Earlier, a Union of Journalists from Germany, Austria, and Switzerland urged the EU commission and Austrian and German federal interior ministers to take action against the release of Apple’s upcoming CSAM detection feature in Europe. The Union expressed the same concerns as the German agency, that the new scanning system would threaten the freedom of the press.
German parliamentarians reject the CSAM detection system, calling it the biggest breach of users trust
Based on the report of EFF, a cybersecurity organization, the German parliamentarians are wary of the upcoming CSAM detection system as part of its new child safety features in the iOS 15 update. Although Apple will launch the features in the United States only, the company does plan to gradually release them globally on a country-to-country basis.

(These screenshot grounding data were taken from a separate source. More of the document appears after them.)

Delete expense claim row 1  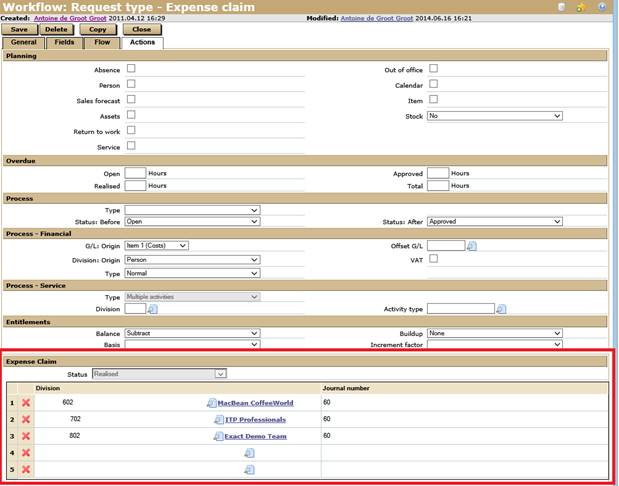coord(26,403)
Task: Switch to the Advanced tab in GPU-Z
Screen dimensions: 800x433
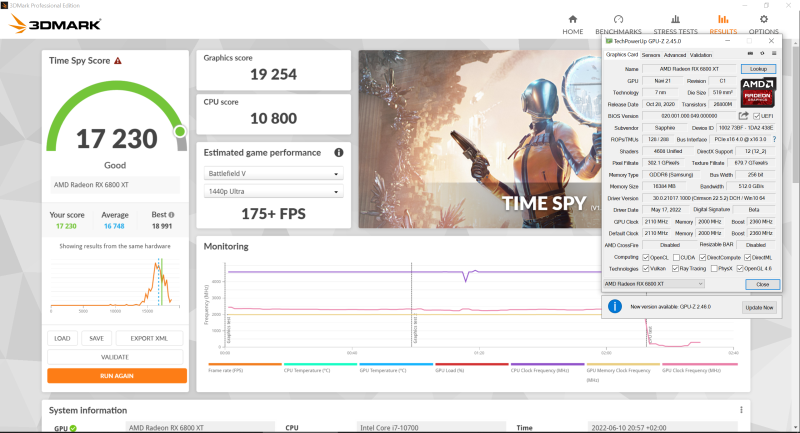Action: pyautogui.click(x=675, y=55)
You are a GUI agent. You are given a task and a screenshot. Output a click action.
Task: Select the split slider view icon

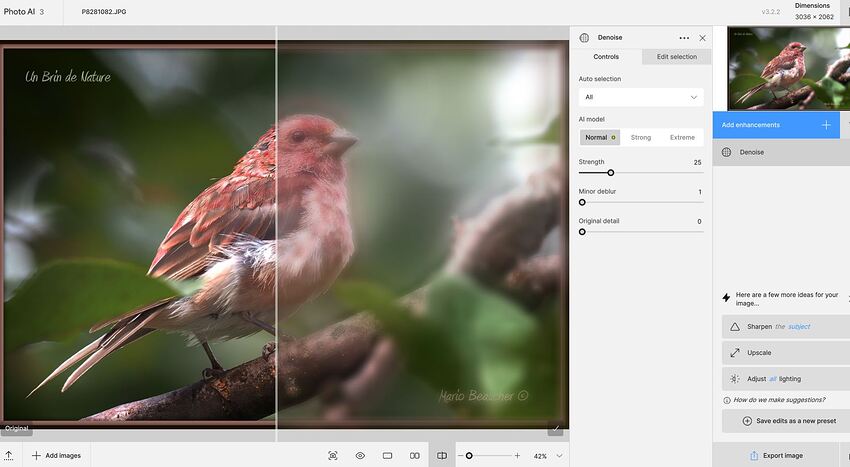[x=442, y=455]
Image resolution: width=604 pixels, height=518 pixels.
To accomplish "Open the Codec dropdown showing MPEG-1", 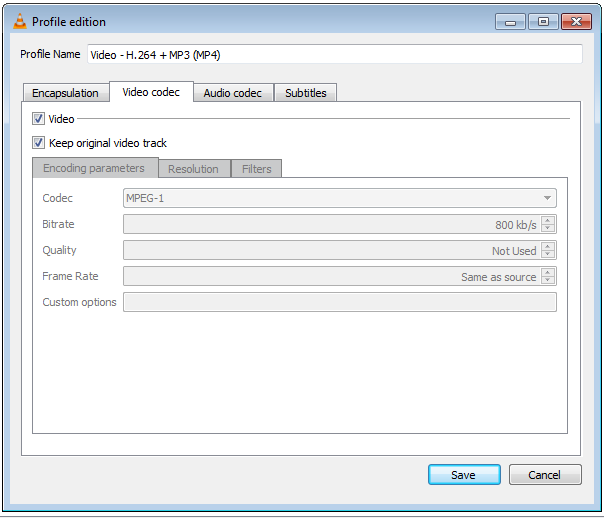I will click(x=339, y=198).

Therefore, the German parliamentarians wrote to Tim Cook to share their concerns and also to warn of ‘foreseeable problems” for the company, if the feature is pushed in Europe. As per heise.de the letter stated:
The planned CSAM scanning is the “biggest breach of the dam for the confidentiality of communication that we have seen since the invention of the Internet,” writes the chairman of the committee Manuel Höferlin (FDP) in a letter sent to Apple boss Tim Cook on Tuesday became. Every scanned content ultimately destroys the trust of users that their communication is not monitored. Without confidential communication, however, the Internet would become “the greatest surveillance instrument in history”.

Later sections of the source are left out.